As a Latino researcher working with predominantly marginalized communities, there is tension between understanding how my identity influences my work and how much my work influences my identity as a researcher and person. The tensions result from histories of colonialism, structural violence, and ignored personhood that lay claim to the histories of these communities and my heritage as the son of immigrants. Guiliano and Heitman (2019) have described this relationship by arguing that this intense relationship between individuals’ personal histories and a group’s broader histories are in conversation through complex heritages and the consequences of the colonial encounter in the Americas.
Many of the themes I most identified with challenged my positionality as a researcher and the technologies of power that have framed my research and identity. Digital humanities certainly have the power to affect change in these power struggles when done carefully and with a contextualized lens. At least, I hope this work becomes so visible as to affect the epistemologies of marginality within academia and the power that the humanities hold in broadly transforming these narratives. I cannot wait to be a professor and remember how far we have come to include more voices (like mine) in a room where so many dreams– once deferred– take space at the table.
References:
Earhart, Amy E. “Can Information Be Unfettered? Race and the New Digital Humanities Canon.” Debates in the Digital Humanities, 2012, pp. 309–318., https://doi.org/10.5749/minnesota/9780816677948.003.0030.
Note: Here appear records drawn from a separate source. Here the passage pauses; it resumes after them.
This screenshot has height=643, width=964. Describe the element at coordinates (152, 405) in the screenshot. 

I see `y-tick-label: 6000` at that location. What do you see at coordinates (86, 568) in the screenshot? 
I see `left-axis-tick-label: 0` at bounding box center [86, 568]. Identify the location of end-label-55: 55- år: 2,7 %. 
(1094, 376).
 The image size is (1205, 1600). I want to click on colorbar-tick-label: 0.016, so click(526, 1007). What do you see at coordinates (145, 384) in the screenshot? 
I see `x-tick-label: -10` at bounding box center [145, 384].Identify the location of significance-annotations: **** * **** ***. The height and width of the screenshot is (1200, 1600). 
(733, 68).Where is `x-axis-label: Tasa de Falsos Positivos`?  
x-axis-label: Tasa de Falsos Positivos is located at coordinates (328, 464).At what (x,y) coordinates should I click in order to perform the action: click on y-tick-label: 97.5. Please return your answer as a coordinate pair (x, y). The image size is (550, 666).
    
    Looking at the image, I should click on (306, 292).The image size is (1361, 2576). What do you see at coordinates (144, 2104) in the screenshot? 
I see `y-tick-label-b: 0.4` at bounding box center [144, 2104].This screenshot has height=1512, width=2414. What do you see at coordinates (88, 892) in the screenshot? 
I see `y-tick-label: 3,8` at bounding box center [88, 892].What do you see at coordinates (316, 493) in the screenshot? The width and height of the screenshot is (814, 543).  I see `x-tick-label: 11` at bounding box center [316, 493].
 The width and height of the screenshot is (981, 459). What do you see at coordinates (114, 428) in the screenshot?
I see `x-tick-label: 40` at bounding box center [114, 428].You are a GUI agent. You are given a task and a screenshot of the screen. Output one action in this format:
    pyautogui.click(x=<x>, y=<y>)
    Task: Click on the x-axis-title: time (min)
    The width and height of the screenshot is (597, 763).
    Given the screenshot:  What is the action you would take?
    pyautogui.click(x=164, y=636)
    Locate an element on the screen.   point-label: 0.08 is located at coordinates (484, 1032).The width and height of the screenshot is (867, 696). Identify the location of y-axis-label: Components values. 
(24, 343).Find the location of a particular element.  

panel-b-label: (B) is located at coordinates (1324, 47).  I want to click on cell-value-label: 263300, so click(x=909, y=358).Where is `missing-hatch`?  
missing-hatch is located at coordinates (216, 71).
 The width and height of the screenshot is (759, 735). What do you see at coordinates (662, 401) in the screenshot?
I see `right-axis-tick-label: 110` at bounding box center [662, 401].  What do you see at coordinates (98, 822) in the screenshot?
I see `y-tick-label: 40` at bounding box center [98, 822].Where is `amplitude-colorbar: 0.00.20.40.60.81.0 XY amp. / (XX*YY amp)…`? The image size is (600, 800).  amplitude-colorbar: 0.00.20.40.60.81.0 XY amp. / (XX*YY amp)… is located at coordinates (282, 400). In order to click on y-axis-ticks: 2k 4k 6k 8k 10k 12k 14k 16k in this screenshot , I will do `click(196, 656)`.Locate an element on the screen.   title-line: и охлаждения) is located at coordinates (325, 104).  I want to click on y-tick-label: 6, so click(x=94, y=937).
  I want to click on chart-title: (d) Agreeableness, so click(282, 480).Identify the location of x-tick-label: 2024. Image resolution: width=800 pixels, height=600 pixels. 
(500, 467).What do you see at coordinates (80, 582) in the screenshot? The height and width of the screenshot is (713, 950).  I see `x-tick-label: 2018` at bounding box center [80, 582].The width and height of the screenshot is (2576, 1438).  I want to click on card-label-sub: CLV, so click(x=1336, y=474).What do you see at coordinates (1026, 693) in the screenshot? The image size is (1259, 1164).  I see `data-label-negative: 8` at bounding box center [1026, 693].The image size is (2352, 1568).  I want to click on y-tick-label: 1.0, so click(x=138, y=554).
Gallon, Kim. “Making a Case for the Black Digital Humanities.” Debates in the Digital Humanities 2016, edited by Matthew K. Gold and Lauren F. Klein, Chapter 4. Minneapolis, MN: University of Minnesota Press, 2016.
Guiliano, Jennifer, and Carolyn Heitman. “Difficult Heritage and the Complexities of Indigenous Data.” Journal of Cultural Analytics, 2019, https://doi.org/10.22148/16.044.
Risam, R. (2019). New digital worlds: Postcolonial digital humanities in theory, praxis, and pedagogy. Northwestern University Press.